JAKARTA, SUDUTPANDANG.ID – Jaksa Penuntut Umum (JPU) Tutur Sagala menghadirkan Dr. Hendri Jayadi, S.H., M.H., Dekan Fakultas Hukum Universitas Kristen Indonesia (FH UKI) Jakarta sebagai ahli dalam sidang kasus sengketa merek Water Polo dan Poloplast di Pengadilan Negeri (PN) Jakarta Timur, Selasa (22/4/2025).
Ahli hukum pidana ini tercatat juga sebagai Dosen Magister Ilmu Hukum Fakultas Hukum Universitas Gadjah Mada (UGM) Yogyakarta.
Hendri Jayadi menyampaikan keterangannya di hadapan Majelis Hakim Ni Made Purnami dengan anggota Heru Kuncoro dan Arif Yudiarto.
Dalam keterangannya, Hendri Jayadi menjelaskan bahwa kehadirannya di PN Jakarta Timur untuk menjelaskan tentang dugaan adanya penggunaan merek. Ia mengungkapkan dalam proses pemeriksaan penyidikan, proses pembuktiannya dinilai terbatas. Bentuk, foto , serta warna dan perbedaan kedua merek tersebut juga diutarakannya.

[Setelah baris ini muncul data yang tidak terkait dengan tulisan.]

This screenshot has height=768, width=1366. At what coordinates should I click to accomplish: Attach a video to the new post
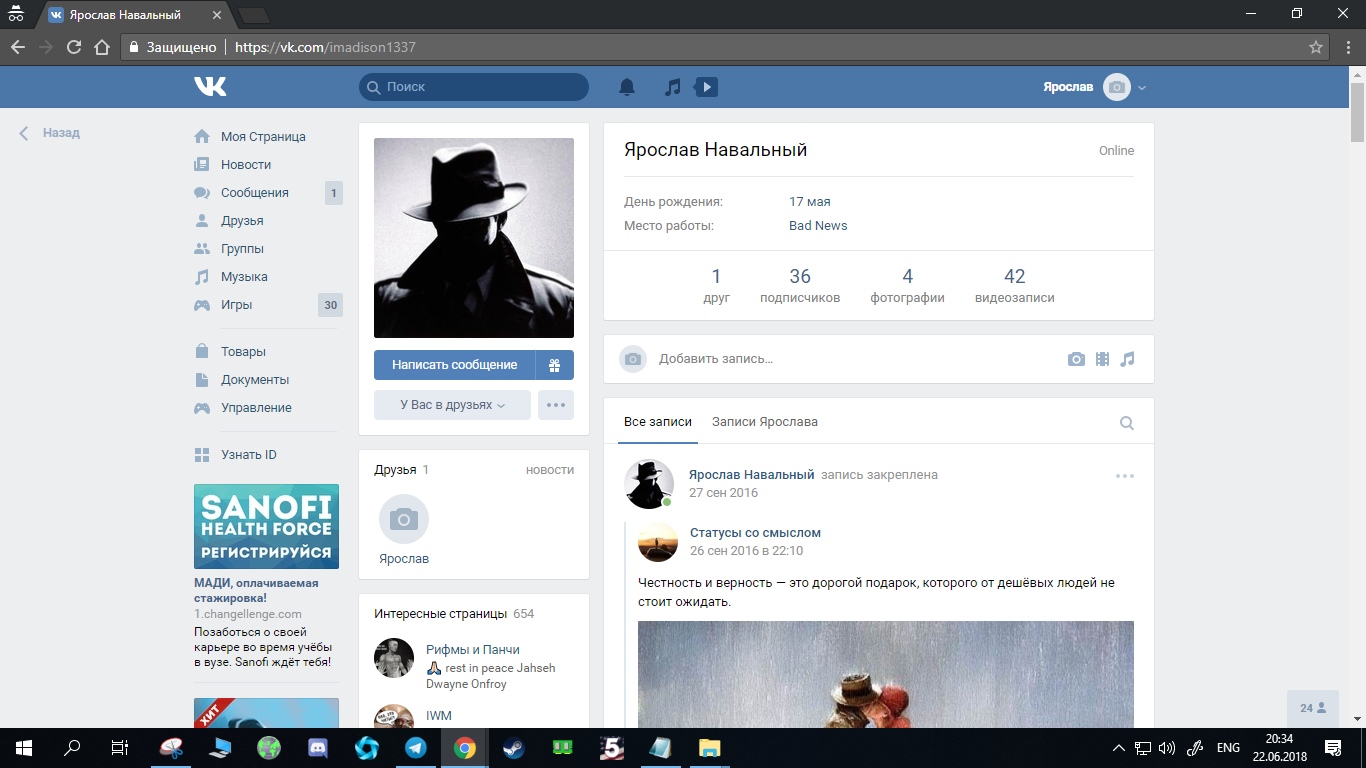tap(1102, 359)
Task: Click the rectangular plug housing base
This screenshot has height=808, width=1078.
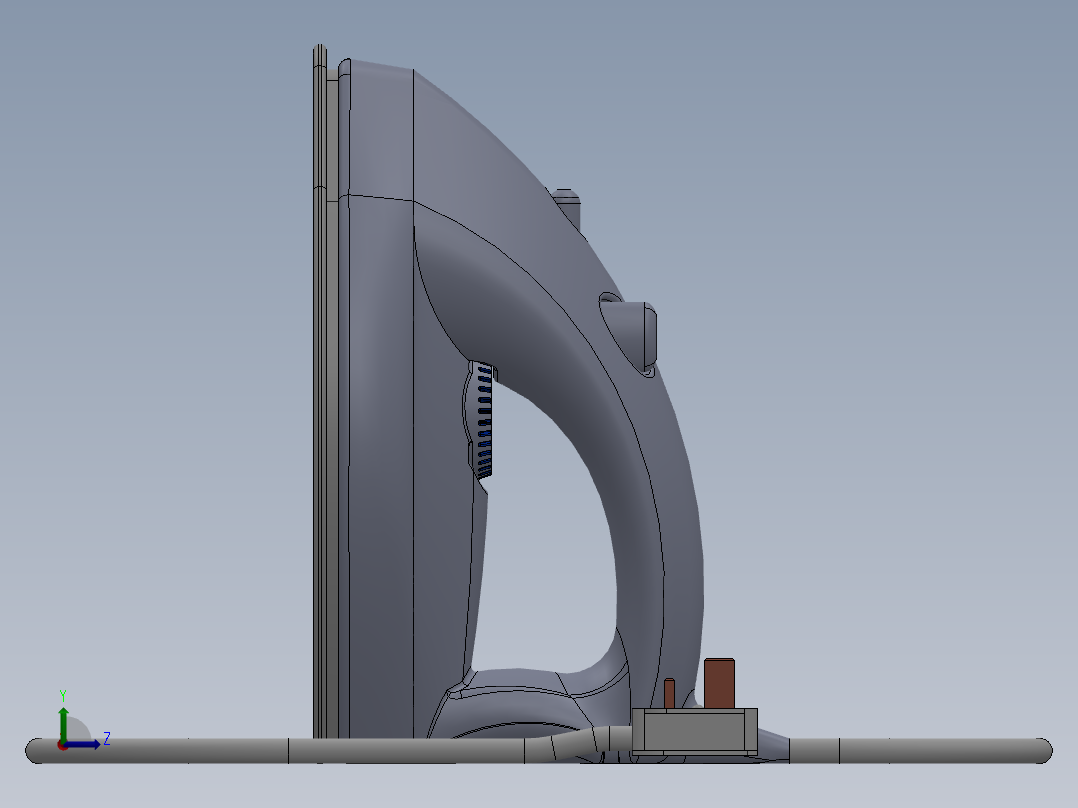Action: point(696,728)
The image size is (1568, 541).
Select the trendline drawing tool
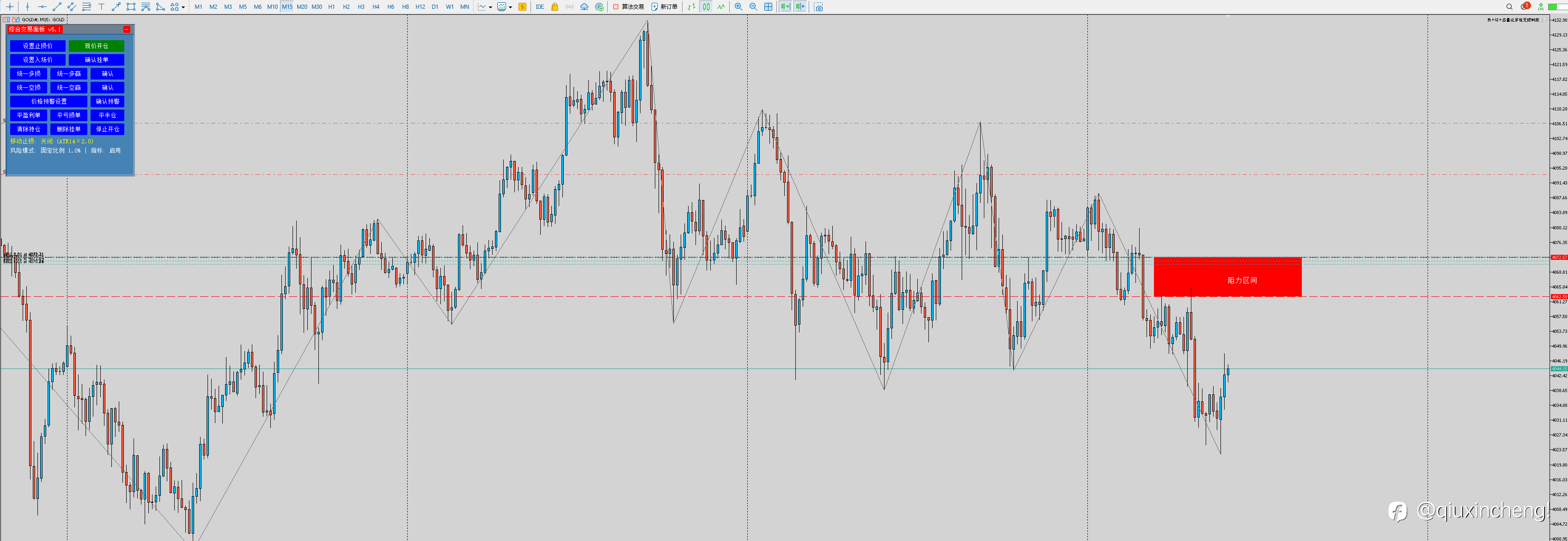(56, 6)
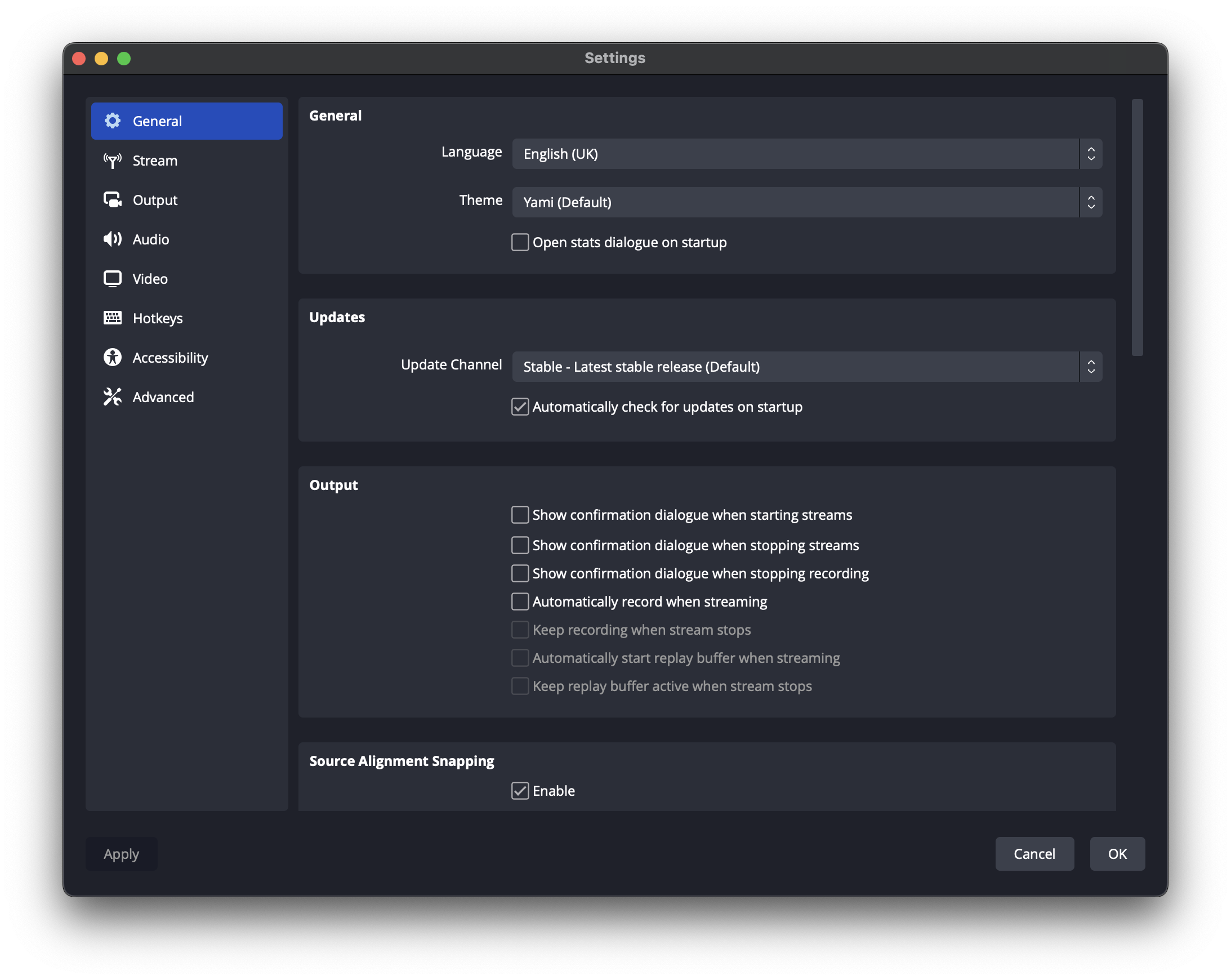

“Jadi, semua informasi dan dokumen itu disajikan oleh penyidik kepada saya. Dan saya menilai berdasarkan kronologis dan dokumen yang disampaikan oleh penyidik, maka saya sampaikan kalau betul dokumen itu sah atau berkekuatan hukum atau fakta sebenarnya,” ungkap Hendri.
Hendri mengatakan, apabila ada fakta lain atau pembelaan terkait hal tersebut menurutnya agar disampaikan dalam persidangan.
Ia mengungkapkan, pada tahun 2017 pemilik merek sebenarnya telah mendaftarkan. Karena, muncul merek lain ada pihak yang merasa keberatan dan mengajukan gugatan.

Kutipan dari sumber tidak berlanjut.